Salmo 67
El Salmo 67 es breve, pero estratégicamente profundo. Después del proceso de refinamiento descrito en el Salmo 66, aquí aparece el propósito de la bendición. No se trata de prosperidad individual ni de privilegio exclusivo, sino de expansión del conocimiento de Dios hacia todas las naciones.
Este salmo revela una verdad central del Reino: la bendición nunca es un fin en sí misma. Dios no bendice para acumular, sino para manifestarse. La gracia recibida tiene dirección. La luz concedida tiene alcance.
El pueblo no es elegido para aislarse, sino para ser medio por el cual las naciones conozcan el camino de Dios.
“Dios tenga misericordia de nosotros, y nos bendiga; Haga resplandecer su rostro sobre nosotros” (Salmo 67:1)
El salmo comienza con una petición que recuerda la bendición sacerdotal. Se pide misericordia, bendición y el resplandor del rostro de Dios. Pero el enfoque no es egoísta. La petición no se queda en el bienestar del pueblo.
La misericordia precede a la misión. Sin gracia no hay testimonio auténtico.
El resplandor del rostro de Dios simboliza aprobación, comunión y favor. Donde Dios hace brillar su rostro, hay dirección y vida.
“Para que sea conocido en la tierra tu camino, En todas las naciones tu salvación” (Salmo 67:2)
Aquí se revela el propósito explícito: que el camino de Dios sea conocido. La bendición no es destino final, es medio de proclamación.
El Reino no es tribal ni cerrado. Desde el Antiguo Testamento se declara que la salvación de Dios está destinada a todas las naciones. Israel no era el fin del plan; era instrumento dentro del plan.
La verdadera bendición produce visibilidad del carácter y la salvación de Dios.
“Te alaben los pueblos, oh Dios; Todos los pueblos te alaben. Alégrense y gócense las naciones, Porque juzgarás los pueblos con equidad, Y pastorearás las naciones en la tierra. Te alaben los pueblos, oh Dios; Todos los pueblos te alaben” (Salmo 67:3–5)
La repetición enfatiza universalidad.
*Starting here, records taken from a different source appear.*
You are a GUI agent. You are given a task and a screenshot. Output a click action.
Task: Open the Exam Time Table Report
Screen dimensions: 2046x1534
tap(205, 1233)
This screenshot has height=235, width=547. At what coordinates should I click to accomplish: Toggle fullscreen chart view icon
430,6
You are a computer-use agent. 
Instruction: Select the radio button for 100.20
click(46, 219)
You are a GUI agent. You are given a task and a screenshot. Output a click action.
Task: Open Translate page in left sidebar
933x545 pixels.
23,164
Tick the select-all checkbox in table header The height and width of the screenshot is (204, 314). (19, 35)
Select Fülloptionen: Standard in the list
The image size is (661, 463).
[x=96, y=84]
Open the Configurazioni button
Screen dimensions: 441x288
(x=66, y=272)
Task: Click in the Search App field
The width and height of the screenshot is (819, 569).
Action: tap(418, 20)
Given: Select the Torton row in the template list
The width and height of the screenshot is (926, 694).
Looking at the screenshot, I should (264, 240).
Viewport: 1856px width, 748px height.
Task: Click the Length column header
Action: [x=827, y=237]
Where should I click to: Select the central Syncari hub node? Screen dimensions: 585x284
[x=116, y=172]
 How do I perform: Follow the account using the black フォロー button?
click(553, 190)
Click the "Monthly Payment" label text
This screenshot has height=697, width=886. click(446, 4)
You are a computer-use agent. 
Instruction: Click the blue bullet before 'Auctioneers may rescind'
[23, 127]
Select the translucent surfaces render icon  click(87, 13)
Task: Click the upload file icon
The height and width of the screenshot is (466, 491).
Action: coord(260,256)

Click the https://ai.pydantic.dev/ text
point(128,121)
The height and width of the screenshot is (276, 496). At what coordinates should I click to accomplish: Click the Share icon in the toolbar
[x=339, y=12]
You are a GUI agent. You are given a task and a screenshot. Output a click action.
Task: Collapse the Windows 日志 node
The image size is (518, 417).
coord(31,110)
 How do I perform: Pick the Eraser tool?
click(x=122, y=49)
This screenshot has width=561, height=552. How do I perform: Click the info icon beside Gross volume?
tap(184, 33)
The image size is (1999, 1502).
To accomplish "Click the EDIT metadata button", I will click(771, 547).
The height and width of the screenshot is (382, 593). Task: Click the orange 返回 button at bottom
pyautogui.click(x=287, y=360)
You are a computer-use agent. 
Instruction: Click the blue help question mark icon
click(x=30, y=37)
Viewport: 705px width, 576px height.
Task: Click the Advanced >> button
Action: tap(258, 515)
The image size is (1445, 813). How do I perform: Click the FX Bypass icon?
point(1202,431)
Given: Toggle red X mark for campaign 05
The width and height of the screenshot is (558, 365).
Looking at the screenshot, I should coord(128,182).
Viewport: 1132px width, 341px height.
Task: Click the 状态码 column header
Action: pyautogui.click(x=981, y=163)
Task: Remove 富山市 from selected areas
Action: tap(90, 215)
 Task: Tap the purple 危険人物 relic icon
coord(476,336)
No una nación, no un grupo selecto, sino todos los pueblos.
El gobierno de Dios es presentado como justo y recto. Él juzga con equidad y guía a las naciones. La justicia divina es motivo de alegría, no de temor para quienes aman la verdad.
Aquí se conecta adoración y gobierno. Las naciones alaban cuando reconocen que el gobierno de Dios es mejor que cualquier sistema humano.
El Reino no se impone por fuerza; se reconoce por su justicia.
“La tierra dará su fruto; Nos bendecirá Dios, el Dios nuestro. Bendíganos Dios, Y témanlo todos los términos de la tierra” (Salmo 67:6–7)
La fertilidad aparece como consecuencia, no como objetivo. La tierra fructifica bajo el gobierno de Dios.
La bendición material confirma una realidad espiritual más profunda: Dios gobierna y sostiene. Y cuando Él bendice, las naciones temen, es decir, reconocen su autoridad.
El salmo termina ampliando el alcance: “témanlo todos los términos de la tierra.” La meta es reverencia global.
El Salmo 67 enseña que la bendición tiene propósito misionero. Dios muestra misericordia y hace resplandecer su rostro para que su camino sea conocido en toda la tierra.
Este salmo revela que: la gracia precede a la misión, la bendición es medio, no fin, la salvación está destinada a todas las naciones, la justicia de Dios produce alegría y la prosperidad bajo su gobierno apunta a su gloria.
El Reino nunca es cerrado. Siempre es expansivo.
En Cristo, el Salmo 67 encuentra su cumplimiento pleno.
La misericordia pedida se manifiesta definitivamente. El rostro de Dios resplandece en el Hijo. La salvación ya no es promesa limitada, sino realidad abierta a todas las naciones.
Cristo es la bendición que se convierte en luz para el mundo. En Él, el llamado a que todos los pueblos alaben deja de ser anticipación y se convierte en misión. La Iglesia no es dueña de la bendición; es portadora.